Tumour Microenvironment and Metabolism Lecture Notes

Tumour Microenvironment

  • Definition: Refers to the immediate, local environment of the tumour, including various supporting elements surrounding the cancer cells.
  • Key Components: Cancer cells, inflammatory cells, blood vessels, fibroblasts, extracellular matrix (ECM), and signaling molecules.
  • Analogy: A tumour is seen as a 'wound that does not heal' (Dvorak, NEJM 1986), which is characterized by chronic inflammation, persistent hypoxia, and ongoing angiogenesis.

Wound Healing Process Breakdown

  1. Hemostasis

    • Platelets enter blood vessel breaches.
    • Blood vessels become leaky, allowing plasma proteins to enter.
    • Platelets activate clotting factors, forming platelet plugs and fibrin clots to stop bleeding.
  2. Inflammation

    • Inflammatory cells, including neutrophils and macrophages, enter the wound from the bloodstream.
    • Neutrophils fight infection and secrete cytokines to recruit further immune/inflammatory cells.
    • Macrophages clear debris and secrete growth factors (like TGF-β, VEGF) to promote tissue repair and angiogenesis.
  3. Proliferation and Remodeling

    • Epithelial cells migrate into the wound site, proliferating and covering the area while producing extracellular matrix components (e.g., collagen).
    • Fibroblasts in connective tissue participate in wound healing, contract the wound, produce ECM, and secrete signaling molecules.

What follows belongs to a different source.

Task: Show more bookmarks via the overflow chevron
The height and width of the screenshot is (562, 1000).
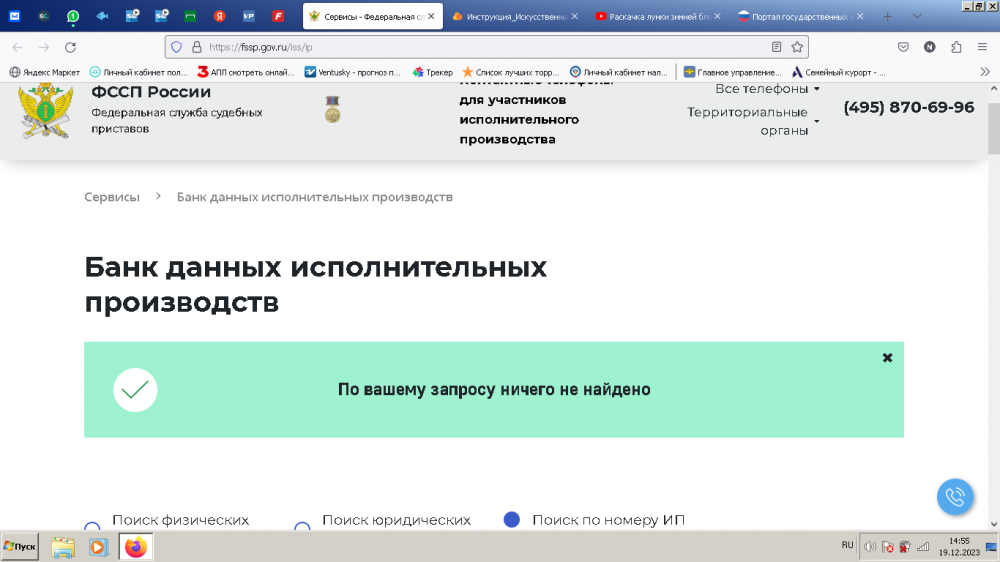Action: (x=984, y=72)
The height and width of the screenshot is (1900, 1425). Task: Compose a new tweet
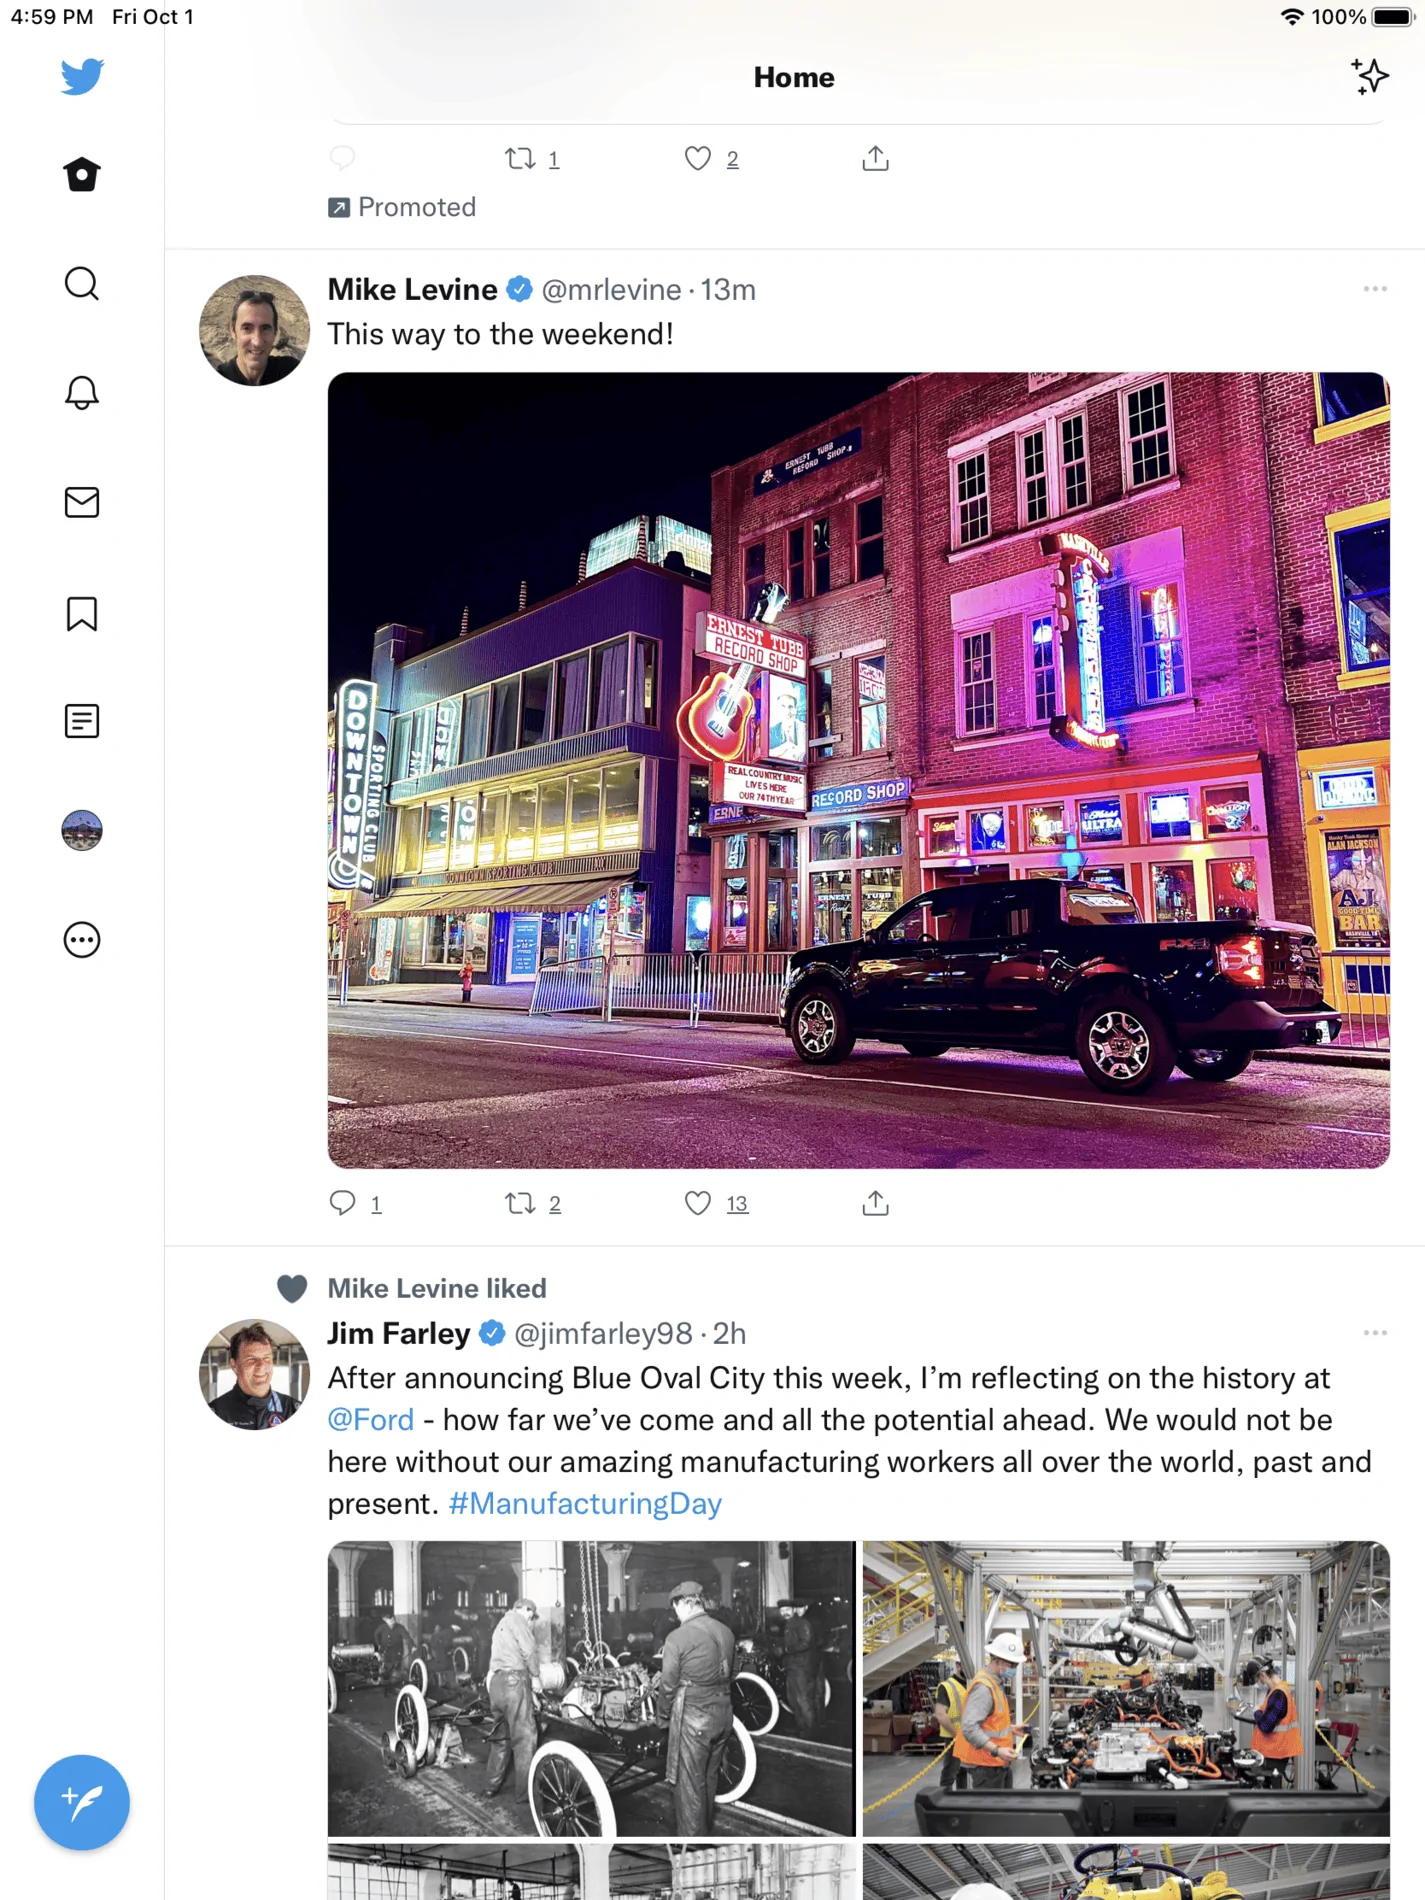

Tumours as Non-Healing Wounds

  • Tumour cells exhibit characteristics similar to chronic wounds:
    • Chronic inflammation leads to cancer-associated fibroblasts and immune evasion.
    • Sustained hypoxia results in ongoing angiogenesis to restore blood supply (HIF1α activation).
    • Promotes cancer cell survival, proliferation, and metastasis.

Cancer Cell Metabolism

  • Definition: Series of biochemical reactions responsible for energy generation, biomolecule production, and waste elimination.
  • Influence of the Tumour Microenvironment:
    • Increased energy demands due to rapid proliferation.
    • Impaired access to oxygen and nutrients, competition for resources, and poor blood supply.

Aerobic vs Anaerobic Metabolism

  • Normal Metabolism:

    • Glucose is converted into pyruvate, then into acetyl-CoA, entering the TCA (Krebs) cycle, generating approximately 32 ATP per glucose.
  • Anaerobic Glycolysis:

    • Under hypoxic conditions, pyruvate is turned into lactate, yielding only 2 ATP.
    • This shift is known as the Warburg phenomenon, where tumours preferentially use glycolysis for ATP generation even in the presence of oxygen.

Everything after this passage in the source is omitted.